BEGIN Records supplied

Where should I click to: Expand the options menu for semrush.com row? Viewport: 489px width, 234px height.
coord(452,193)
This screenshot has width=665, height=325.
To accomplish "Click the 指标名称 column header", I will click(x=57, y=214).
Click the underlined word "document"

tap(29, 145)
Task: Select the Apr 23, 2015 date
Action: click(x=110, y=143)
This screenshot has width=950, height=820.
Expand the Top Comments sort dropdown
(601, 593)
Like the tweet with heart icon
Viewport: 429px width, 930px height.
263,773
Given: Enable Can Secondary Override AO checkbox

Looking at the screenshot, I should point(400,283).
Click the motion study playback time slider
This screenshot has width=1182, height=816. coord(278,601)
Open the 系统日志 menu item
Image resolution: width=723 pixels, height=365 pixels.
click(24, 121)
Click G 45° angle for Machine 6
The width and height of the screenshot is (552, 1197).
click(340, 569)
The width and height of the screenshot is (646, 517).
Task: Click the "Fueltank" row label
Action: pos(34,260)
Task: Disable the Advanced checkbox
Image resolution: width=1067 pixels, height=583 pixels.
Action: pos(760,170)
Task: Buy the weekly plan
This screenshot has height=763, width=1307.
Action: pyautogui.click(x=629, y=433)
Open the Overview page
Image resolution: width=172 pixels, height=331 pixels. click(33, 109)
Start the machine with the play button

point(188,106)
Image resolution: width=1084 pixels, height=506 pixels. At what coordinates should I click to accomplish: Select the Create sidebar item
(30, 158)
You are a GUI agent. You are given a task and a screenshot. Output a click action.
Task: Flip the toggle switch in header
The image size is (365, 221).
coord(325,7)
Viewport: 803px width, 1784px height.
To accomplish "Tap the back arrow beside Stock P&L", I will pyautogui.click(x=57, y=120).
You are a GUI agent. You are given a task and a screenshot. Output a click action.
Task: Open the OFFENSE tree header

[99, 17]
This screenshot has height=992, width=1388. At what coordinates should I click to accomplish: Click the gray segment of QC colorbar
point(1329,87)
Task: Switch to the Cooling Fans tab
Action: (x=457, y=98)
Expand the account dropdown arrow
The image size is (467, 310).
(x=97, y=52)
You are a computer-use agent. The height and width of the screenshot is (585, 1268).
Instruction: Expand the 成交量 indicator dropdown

END Records supplied

Work instructions. Output only the lines from the one that contains "This screenshot has height=763, width=1307." through the last line of the data above, each restated exactly.

Task response.
This screenshot has height=763, width=1307.
Action: pyautogui.click(x=629, y=433)
Open the Overview page
Image resolution: width=172 pixels, height=331 pixels. click(33, 109)
Start the machine with the play button

point(188,106)
Image resolution: width=1084 pixels, height=506 pixels. At what coordinates should I click to accomplish: Select the Create sidebar item
(30, 158)
You are a GUI agent. You are given a task and a screenshot. Output a click action.
Task: Flip the toggle switch in header
The image size is (365, 221).
coord(325,7)
Viewport: 803px width, 1784px height.
To accomplish "Tap the back arrow beside Stock P&L", I will pyautogui.click(x=57, y=120).
You are a GUI agent. You are given a task and a screenshot. Output a click action.
Task: Open the OFFENSE tree header

[99, 17]
This screenshot has height=992, width=1388. At what coordinates should I click to accomplish: Click the gray segment of QC colorbar
point(1329,87)
Task: Switch to the Cooling Fans tab
Action: (x=457, y=98)
Expand the account dropdown arrow
The image size is (467, 310).
(x=97, y=52)
You are a computer-use agent. The height and width of the screenshot is (585, 1268).
Instruction: Expand the 成交量 indicator dropdown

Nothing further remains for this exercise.